Google Glass, which projects a small screen in the corner of a wearer’s eye, is expected to become a major catalyst for what many believe to be the next big trend in mobile, wearable computing devices.
Developers are already crafting apps to try to position themselves if the devices, which can be voice- or motion-activated, prove popular with consumers. Abadie said she is developing such apps, and she said she transmitted live video of herself talking to reporters outside court on Thursday.
EXPLORER ON A MISSION
Highway Patrol Officer Keith Odle testified that he estimated Abadie had been driving her Toyota Prius at 85 miles per hour (137 km/h) in a 65 mph (105 km/h) zone when he pulled her over.

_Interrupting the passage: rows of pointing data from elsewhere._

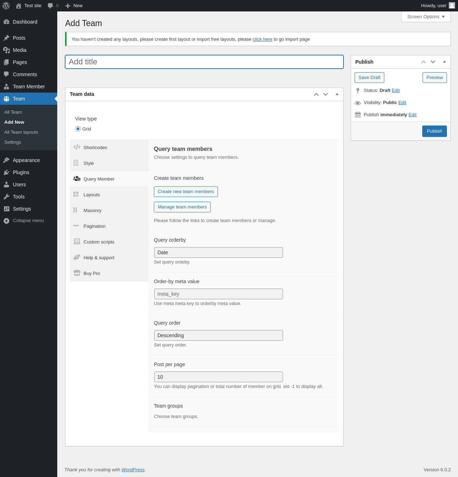Click the Collapse menu arrow icon
The image size is (458, 477).
pyautogui.click(x=6, y=221)
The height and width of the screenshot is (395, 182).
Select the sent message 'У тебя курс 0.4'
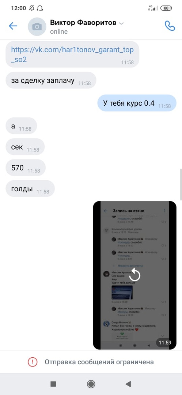coord(137,103)

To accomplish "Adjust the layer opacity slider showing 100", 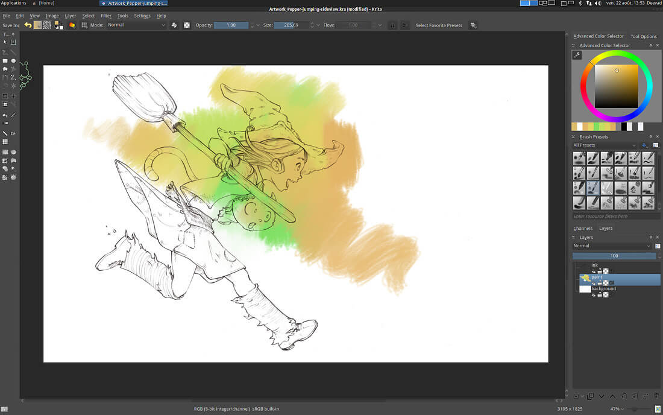I will (x=614, y=256).
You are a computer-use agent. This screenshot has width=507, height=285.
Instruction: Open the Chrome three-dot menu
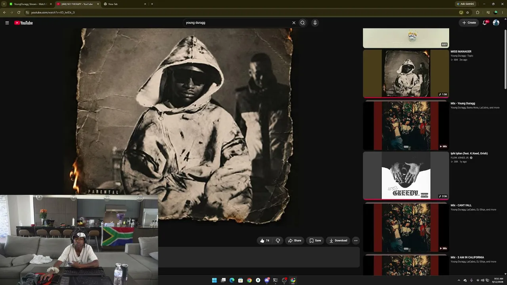tap(502, 12)
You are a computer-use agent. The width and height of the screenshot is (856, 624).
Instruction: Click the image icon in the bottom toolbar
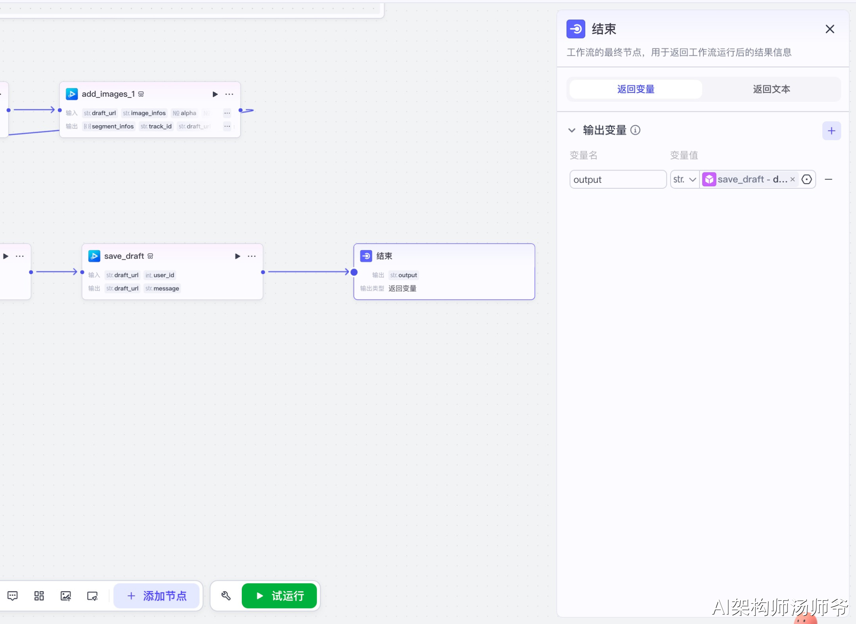[66, 596]
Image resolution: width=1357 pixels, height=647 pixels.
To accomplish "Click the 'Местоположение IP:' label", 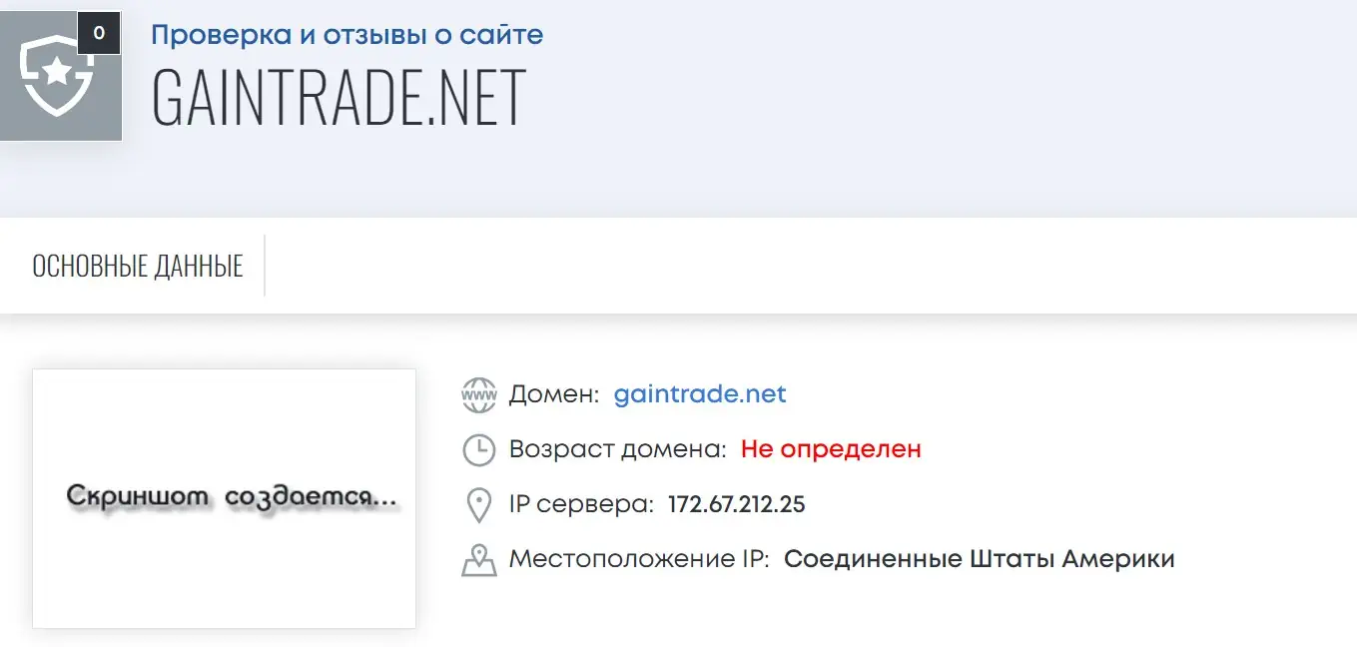I will point(639,559).
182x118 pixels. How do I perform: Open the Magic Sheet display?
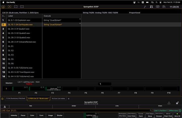[x=168, y=116]
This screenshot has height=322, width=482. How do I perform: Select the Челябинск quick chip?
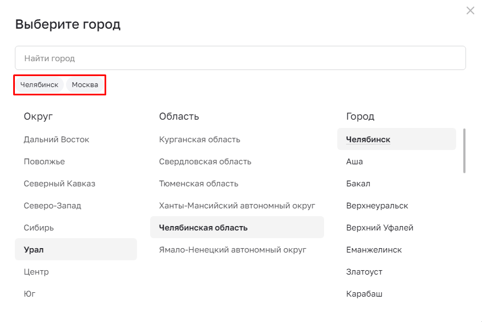point(40,85)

Odle said he had not been planning to cite Abadie for wearing Google Glass, but that he did so because of her reaction to his questions. “She got a little argumentative about whether or not it was legal for her to wear them,” he said.
Abadie, a Southern California entrepreneur who works independently to develop Web and mobile apps, gained widespread attention in October when she quickly posted the news of her ticket on social media.
“A cop just stopped me and gave me a ticket for wearing Google Glass while driving!” she wrote on the Google Plus social networking site.
She said outside the court after the ruling on Thursday that Google Glass does not give drivers any “blind spot.”
“I believe we have to start experimenting with devices like this,” Abadie told reporters. “As a hands-free device it is safer than a cell phone.”
Blair had said during the hearing that Google Glass “falls within the purview and intent” of the ban on driving with a monitor enacted by the California legislature.
The device is not yet available for sale to the general public, although the company is testing the product with the help of thousands of so-called “Explorers” who have been given early access to the technology. It is expected to come to market later this year.
“Glass is built to connect you more with the world around you, not distract you from it,” Google said in a statement.
Explorers should “always use Glass responsibly and put their safety and the safety of others first,” the company said.